Ночевал в каюте на лодке, а в свободное время с моим новым другом Колей-Толей ездили на моем ржавом «москвиче», у него же и купленном, по пыльным проселкам, искали жилье.
Много повидал я развалюх, да и почти целых домов, но, в основном, в деревнях, где жизнь была убогая, но сердитая… еще и тут мне справедливость наводить?
Коля-Толя куражился:
— Ты шале, что ли, хочешь найти?
Ехали из одной деревни в другую — и вдруг за кустами мелькнул длинный деревянный дом с заколоченными ржавым железом окнами.

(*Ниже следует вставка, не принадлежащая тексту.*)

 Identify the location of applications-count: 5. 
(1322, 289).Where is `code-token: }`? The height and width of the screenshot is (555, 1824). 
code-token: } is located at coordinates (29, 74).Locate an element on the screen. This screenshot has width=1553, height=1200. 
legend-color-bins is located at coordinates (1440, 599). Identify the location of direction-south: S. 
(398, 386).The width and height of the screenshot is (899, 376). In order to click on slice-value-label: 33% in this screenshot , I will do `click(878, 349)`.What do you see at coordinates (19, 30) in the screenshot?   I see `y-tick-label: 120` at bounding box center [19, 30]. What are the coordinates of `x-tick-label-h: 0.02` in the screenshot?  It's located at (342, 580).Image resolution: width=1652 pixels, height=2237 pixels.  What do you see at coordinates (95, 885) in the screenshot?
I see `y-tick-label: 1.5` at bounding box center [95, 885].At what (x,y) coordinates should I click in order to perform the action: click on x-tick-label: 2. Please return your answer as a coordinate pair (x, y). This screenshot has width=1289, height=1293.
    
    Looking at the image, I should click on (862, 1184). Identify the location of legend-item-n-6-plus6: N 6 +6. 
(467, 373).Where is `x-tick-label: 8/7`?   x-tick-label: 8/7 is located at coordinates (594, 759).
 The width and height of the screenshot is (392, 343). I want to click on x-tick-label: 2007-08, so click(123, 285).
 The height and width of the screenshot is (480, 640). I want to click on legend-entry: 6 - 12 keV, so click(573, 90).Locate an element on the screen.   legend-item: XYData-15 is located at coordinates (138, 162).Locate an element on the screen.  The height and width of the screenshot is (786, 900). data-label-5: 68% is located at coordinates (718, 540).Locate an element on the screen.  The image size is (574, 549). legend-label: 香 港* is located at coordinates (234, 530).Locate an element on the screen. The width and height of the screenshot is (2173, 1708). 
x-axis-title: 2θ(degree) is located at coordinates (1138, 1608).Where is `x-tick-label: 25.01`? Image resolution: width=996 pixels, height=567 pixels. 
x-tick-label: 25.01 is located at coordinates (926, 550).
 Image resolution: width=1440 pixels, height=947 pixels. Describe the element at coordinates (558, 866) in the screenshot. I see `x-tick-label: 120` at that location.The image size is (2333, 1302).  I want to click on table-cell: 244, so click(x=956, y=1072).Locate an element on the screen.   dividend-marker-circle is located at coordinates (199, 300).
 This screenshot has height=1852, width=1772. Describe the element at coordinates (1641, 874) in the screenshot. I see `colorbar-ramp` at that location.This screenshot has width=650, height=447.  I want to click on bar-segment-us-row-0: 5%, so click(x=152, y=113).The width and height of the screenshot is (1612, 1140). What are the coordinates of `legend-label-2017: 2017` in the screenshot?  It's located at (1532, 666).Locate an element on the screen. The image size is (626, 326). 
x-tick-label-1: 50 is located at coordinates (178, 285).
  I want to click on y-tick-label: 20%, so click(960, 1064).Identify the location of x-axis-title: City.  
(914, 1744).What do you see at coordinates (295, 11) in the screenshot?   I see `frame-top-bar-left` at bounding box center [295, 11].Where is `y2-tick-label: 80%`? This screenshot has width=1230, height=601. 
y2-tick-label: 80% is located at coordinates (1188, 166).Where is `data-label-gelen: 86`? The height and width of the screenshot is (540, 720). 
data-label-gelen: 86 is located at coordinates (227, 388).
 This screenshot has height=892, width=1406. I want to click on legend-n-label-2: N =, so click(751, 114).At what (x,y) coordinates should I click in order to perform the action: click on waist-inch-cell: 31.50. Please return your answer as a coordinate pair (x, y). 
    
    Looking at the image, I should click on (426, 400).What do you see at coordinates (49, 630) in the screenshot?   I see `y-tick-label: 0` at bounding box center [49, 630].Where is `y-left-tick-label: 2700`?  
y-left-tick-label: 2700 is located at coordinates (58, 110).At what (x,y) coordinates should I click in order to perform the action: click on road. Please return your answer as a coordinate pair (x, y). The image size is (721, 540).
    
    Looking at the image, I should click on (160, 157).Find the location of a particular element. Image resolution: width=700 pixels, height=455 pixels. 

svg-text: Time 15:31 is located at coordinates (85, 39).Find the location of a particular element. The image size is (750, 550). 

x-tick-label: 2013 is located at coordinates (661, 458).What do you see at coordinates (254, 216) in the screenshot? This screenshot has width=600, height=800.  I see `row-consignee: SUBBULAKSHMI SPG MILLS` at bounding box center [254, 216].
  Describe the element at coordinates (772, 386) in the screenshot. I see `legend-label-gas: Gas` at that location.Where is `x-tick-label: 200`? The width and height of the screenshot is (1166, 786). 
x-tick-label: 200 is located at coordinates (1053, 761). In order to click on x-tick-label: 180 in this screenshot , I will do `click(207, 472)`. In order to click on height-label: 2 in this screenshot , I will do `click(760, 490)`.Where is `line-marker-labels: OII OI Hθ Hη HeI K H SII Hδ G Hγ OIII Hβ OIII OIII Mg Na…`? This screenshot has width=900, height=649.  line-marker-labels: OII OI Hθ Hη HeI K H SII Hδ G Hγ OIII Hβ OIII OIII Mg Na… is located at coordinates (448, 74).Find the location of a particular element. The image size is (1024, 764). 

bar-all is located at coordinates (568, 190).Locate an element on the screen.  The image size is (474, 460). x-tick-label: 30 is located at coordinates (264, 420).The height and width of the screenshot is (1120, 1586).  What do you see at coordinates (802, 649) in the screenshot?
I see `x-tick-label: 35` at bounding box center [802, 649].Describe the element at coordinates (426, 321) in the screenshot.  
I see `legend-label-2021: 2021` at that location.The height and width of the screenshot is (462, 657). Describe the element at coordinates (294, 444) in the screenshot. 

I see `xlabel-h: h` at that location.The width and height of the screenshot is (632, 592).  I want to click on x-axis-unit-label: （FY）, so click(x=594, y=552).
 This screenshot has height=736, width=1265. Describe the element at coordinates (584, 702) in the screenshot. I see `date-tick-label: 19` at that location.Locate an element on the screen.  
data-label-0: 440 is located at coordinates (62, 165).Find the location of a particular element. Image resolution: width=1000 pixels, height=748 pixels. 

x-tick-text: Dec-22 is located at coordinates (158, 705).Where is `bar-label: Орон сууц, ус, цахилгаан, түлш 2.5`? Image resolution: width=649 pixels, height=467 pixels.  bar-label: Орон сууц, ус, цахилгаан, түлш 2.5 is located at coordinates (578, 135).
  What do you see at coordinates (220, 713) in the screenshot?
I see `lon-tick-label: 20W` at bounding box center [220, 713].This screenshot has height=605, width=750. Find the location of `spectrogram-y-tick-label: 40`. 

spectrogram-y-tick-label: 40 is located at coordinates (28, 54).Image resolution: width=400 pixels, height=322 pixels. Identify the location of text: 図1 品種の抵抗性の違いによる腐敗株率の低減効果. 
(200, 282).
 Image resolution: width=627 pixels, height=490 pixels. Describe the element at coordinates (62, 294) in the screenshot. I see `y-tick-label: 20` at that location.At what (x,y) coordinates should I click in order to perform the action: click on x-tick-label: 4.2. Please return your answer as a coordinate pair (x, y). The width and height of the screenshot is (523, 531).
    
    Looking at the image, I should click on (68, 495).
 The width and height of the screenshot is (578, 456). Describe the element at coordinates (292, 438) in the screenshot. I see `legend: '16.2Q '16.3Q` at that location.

Сердце екнуло: то! Не скажу, чтобы радостное было чувство, скорее — наоборот… Тишина. Зной. Мухи бубнят. Паутина светится на кладбищенских крестах.
— Выходим.
Бывший дом попа, как Коля-Толя объяснил. Поп сбежал отсюда лет десять назад — и не по политическим там мотивам, а просто семья не захотела здесь жить… И епархия почему-то отказалась от этой церкви. Уже полуразрушенная — в глубине, в зарослях, краснеет кирпичом. Вокруг нее — витые чугунные кресты в крапиве. Ближе к дому сменяются современными — деревянными, простыми, обходят дом с флангов. Тишина. Зной.